Reservoir Sampling

Description

Reservoir sampling is an interesting and elegant algorithm to deal with streaming data in online learning models, which is quite popular in products.

Suppose the data is generated in a sequential streaming manner, for example, a time series, and you can't fit all the data to the memory, nor do you know how much data will be generated in the future. You need to sample a subset with k samples to train a model, but you don't know which sample to select because many samples haven't been generated yet.

Reservoir sampling can deal with this problem that 1) all the samples are selected with equal probability and 2) if you stop the algorithm at any time, the samples are always selected with correct probability.

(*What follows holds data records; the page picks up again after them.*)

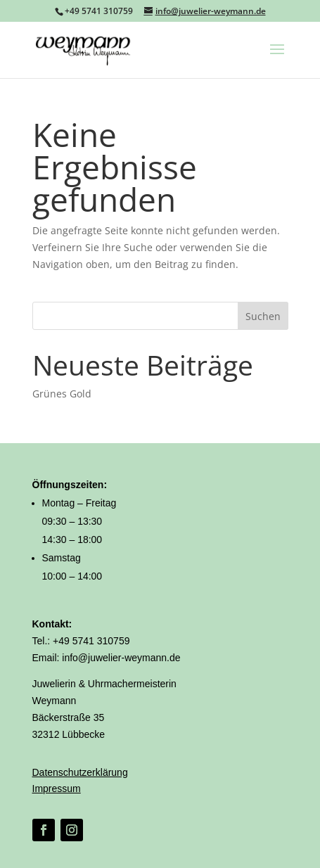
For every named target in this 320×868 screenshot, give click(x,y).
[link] (83, 49)
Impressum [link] (56, 789)
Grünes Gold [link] (62, 393)
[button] (277, 58)
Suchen (263, 316)
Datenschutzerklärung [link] (80, 772)
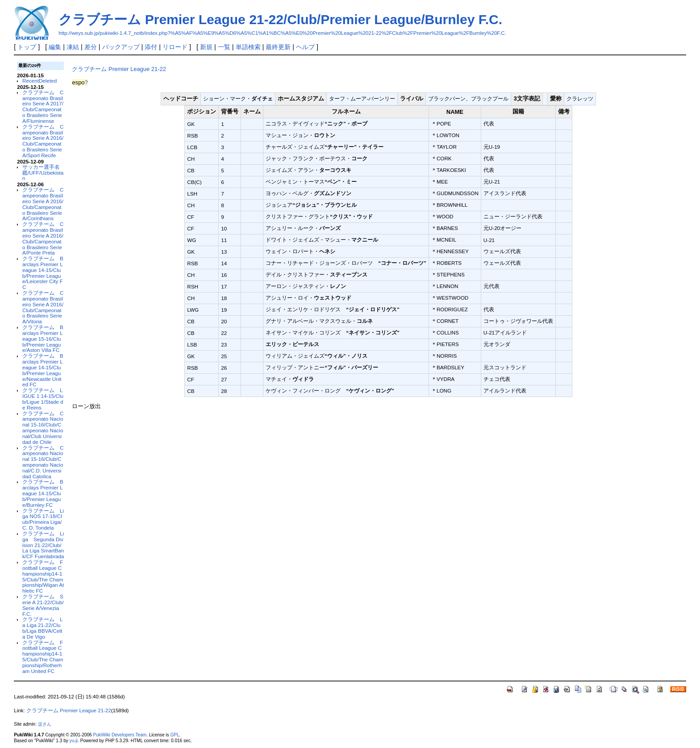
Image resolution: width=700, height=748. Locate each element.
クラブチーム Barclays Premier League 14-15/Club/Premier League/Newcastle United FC (43, 370)
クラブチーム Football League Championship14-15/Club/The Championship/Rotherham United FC (42, 656)
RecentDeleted (39, 80)
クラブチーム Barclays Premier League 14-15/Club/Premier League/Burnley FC (43, 493)
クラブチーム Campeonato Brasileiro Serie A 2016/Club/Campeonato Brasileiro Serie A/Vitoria (43, 307)
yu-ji (74, 740)
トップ (27, 47)
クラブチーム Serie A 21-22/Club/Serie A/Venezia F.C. (43, 605)
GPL (175, 735)
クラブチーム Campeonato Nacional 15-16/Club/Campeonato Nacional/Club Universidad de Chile (43, 427)
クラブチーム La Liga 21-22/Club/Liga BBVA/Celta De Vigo (42, 627)
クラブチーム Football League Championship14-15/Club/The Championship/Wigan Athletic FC (43, 576)
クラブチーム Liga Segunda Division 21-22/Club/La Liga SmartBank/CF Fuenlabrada (43, 545)
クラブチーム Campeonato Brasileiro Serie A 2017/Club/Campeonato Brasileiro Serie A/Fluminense (43, 106)
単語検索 (248, 47)
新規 (206, 47)
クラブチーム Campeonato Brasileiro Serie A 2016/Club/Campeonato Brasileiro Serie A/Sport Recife (43, 141)
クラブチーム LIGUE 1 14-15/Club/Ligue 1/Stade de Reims (43, 398)
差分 (91, 47)
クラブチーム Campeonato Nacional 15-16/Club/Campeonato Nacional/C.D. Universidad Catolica (43, 462)
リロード (175, 47)
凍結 (73, 47)
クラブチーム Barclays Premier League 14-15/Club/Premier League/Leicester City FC (43, 272)
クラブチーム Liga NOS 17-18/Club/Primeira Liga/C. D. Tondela (43, 519)
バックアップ (121, 47)
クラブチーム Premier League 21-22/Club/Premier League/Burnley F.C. (280, 19)
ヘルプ (305, 47)
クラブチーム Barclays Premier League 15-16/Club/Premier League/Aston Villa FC (43, 338)
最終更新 (278, 47)
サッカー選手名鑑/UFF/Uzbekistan (43, 172)
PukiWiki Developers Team (120, 735)
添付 (151, 47)
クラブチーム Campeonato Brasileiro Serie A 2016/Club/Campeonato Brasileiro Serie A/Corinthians (43, 204)
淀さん (45, 724)
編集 (55, 47)
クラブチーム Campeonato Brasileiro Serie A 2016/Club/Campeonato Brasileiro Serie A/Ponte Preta (43, 238)
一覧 (224, 47)
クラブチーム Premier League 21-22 (119, 69)
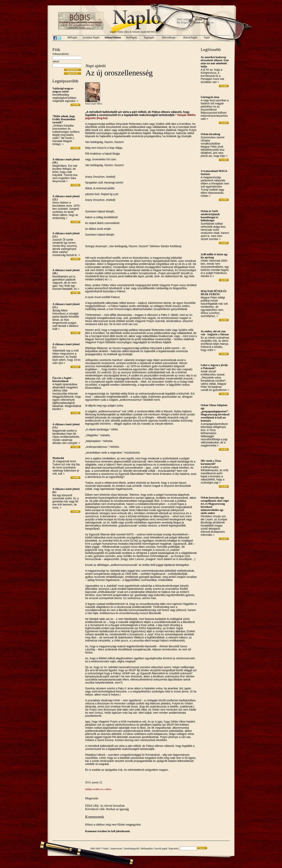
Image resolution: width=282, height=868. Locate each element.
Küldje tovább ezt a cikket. (98, 789)
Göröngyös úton (210, 97)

The algorithm contains 3 steps:

Put the first k samples in a reservoir, which could be an array or a list
When the nth sample is generated, randomly select a number m within the range of 1 to n. If the selected number m is within the range of 1 to k, replace the mth sample in the reservoir with the nth generated sample, otherwise do nothing.
Repeat 2 until the stop of the algorithm.

We can easily prove that for each newly generated sample, the probability of being selected to the reservoir is k/n. We can also prove that for each sample that is already in the reservoir, the probability of not being replaced is also k/n. Thus when the algorithm stops, all the samples in the reservoir are selected with correct probability.